▶ _Requirement_
Could you change "dropdown" to "menu" in the records from the start through the line with "This screenshot has height=1708, width=2150.", leaving everything else the same?

Start of Supplied data

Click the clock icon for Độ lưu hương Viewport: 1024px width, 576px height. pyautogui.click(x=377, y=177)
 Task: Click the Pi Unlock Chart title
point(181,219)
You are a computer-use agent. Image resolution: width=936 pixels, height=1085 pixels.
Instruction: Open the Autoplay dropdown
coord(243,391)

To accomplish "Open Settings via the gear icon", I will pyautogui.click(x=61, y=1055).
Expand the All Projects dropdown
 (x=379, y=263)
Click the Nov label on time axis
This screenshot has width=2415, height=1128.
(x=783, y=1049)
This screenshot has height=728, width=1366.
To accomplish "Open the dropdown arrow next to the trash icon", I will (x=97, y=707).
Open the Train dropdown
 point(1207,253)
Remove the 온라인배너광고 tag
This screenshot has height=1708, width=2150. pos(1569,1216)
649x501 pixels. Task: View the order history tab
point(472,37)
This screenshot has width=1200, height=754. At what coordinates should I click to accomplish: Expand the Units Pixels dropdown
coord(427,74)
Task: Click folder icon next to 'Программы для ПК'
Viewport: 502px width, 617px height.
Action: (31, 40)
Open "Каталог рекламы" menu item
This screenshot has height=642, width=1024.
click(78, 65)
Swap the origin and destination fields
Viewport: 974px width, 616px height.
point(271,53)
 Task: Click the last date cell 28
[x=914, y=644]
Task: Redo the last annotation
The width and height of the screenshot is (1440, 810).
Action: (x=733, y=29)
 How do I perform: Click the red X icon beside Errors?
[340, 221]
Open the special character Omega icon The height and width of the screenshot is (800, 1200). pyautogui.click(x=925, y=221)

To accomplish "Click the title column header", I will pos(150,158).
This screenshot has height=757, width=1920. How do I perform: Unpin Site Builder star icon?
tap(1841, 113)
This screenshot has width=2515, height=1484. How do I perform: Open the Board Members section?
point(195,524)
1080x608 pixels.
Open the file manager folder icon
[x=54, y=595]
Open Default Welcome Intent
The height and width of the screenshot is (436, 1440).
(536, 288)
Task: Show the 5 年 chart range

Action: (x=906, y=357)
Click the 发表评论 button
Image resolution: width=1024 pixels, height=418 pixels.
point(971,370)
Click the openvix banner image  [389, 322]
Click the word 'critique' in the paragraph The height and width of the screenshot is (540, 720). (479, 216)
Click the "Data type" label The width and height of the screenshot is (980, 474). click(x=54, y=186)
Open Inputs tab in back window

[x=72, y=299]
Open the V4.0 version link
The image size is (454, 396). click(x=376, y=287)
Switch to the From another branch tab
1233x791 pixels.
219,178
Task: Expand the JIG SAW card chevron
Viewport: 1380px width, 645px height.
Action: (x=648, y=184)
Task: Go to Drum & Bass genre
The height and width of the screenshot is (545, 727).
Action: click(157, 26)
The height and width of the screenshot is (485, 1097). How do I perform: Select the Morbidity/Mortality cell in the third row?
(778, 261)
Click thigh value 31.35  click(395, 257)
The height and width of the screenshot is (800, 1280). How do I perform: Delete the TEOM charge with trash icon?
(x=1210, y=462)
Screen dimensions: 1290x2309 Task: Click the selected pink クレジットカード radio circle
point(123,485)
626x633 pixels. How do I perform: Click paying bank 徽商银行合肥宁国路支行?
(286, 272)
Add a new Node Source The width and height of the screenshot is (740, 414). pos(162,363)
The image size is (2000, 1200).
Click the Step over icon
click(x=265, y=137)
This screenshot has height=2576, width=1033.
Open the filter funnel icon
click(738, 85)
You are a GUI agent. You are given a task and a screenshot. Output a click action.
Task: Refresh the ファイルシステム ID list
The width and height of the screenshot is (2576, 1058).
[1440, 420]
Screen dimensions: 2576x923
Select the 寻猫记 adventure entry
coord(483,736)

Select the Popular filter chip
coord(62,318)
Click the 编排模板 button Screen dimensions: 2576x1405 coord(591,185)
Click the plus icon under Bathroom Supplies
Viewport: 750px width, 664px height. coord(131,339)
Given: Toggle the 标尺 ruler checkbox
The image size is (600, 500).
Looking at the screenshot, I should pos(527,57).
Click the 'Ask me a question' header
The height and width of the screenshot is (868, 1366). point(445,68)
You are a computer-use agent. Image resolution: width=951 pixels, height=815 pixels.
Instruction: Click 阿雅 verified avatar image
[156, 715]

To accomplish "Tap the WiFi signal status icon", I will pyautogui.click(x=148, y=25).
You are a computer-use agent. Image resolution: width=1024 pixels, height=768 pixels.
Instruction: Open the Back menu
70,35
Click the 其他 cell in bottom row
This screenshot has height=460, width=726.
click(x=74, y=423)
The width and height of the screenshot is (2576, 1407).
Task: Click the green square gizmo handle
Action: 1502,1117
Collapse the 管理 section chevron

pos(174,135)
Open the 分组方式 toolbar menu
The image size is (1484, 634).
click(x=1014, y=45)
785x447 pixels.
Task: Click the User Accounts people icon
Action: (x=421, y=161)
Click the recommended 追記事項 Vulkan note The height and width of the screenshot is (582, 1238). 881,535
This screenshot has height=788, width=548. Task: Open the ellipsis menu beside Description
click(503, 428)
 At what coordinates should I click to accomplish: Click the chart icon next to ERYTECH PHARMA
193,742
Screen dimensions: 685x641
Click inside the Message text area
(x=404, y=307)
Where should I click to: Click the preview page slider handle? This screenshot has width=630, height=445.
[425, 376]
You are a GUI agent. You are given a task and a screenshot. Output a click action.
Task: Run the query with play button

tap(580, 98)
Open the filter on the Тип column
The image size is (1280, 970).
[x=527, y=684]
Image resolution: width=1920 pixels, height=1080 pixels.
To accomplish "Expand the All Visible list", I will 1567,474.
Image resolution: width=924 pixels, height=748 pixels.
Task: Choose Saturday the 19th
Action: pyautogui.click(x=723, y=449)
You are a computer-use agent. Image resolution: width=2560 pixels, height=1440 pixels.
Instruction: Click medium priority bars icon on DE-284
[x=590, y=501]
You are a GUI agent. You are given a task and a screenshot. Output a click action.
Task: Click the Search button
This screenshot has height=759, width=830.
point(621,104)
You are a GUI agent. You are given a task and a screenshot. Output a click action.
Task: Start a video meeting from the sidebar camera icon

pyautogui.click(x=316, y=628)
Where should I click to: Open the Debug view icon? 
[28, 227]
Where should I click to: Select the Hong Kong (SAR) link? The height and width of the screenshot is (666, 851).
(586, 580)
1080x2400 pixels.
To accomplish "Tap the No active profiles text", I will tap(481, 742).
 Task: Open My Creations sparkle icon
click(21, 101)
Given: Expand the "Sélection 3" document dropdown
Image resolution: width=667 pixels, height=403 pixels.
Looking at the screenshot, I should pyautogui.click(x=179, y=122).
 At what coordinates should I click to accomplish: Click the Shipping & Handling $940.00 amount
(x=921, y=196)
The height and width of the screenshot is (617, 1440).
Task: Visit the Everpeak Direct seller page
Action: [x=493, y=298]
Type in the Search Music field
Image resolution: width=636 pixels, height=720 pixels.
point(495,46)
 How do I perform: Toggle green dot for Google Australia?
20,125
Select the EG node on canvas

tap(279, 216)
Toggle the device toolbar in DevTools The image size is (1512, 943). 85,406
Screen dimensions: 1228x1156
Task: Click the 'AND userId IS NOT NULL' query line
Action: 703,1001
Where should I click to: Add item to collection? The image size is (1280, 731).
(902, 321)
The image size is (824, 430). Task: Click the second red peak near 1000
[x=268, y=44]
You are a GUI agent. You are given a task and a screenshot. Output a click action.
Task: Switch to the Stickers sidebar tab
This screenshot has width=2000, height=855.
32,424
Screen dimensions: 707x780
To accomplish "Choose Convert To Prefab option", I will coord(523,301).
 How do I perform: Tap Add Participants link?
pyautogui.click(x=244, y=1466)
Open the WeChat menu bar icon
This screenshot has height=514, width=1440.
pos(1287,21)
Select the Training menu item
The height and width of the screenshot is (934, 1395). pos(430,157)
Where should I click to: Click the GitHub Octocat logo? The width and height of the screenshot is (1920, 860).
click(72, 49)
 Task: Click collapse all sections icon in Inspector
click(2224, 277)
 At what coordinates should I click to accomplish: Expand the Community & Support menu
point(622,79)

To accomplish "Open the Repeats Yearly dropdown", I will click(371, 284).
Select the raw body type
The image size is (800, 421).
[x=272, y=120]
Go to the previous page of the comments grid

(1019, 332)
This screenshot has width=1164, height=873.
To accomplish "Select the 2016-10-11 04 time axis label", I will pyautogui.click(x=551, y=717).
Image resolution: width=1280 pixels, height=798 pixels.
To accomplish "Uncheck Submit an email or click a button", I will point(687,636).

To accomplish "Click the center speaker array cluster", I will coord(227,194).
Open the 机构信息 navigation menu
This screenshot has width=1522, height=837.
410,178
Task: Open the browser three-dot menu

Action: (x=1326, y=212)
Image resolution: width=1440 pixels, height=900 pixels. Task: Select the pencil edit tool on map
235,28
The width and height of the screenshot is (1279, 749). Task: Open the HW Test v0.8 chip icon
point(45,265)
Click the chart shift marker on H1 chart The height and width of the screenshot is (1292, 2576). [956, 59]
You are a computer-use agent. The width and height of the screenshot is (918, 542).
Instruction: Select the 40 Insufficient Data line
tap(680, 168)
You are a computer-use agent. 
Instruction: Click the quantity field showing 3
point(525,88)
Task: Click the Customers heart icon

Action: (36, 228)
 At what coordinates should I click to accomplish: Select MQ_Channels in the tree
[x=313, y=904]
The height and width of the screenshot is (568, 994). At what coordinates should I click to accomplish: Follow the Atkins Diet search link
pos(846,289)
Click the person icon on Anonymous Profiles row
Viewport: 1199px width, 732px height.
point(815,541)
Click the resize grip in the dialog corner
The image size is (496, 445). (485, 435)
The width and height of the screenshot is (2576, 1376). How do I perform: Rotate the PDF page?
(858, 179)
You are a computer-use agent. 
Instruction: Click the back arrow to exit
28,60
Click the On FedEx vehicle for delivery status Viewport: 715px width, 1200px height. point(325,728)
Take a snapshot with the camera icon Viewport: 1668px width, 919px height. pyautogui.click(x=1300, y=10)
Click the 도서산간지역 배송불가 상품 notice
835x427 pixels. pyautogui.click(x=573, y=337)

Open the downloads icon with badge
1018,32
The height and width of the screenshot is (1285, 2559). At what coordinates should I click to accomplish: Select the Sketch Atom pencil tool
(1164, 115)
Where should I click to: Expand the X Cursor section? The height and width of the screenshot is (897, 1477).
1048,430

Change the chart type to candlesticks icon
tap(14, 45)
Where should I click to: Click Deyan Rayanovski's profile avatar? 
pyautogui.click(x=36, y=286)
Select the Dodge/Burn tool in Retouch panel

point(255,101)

End of Supplied data

▶ _Exercise result_
Click the clock icon for Độ lưu hương Viewport: 1024px width, 576px height. pyautogui.click(x=377, y=177)
 Task: Click the Pi Unlock Chart title
point(181,219)
You are a computer-use agent. Image resolution: width=936 pixels, height=1085 pixels.
Instruction: Open the Autoplay menu
coord(243,391)

To accomplish "Open Settings via the gear icon", I will pyautogui.click(x=61, y=1055).
Expand the All Projects menu
 (x=379, y=263)
Click the Nov label on time axis
This screenshot has width=2415, height=1128.
(x=783, y=1049)
This screenshot has height=728, width=1366.
To accomplish "Open the menu arrow next to the trash icon", I will (x=97, y=707).
Open the Train menu
 point(1207,253)
Remove the 온라인배너광고 tag
This screenshot has height=1708, width=2150. pos(1569,1216)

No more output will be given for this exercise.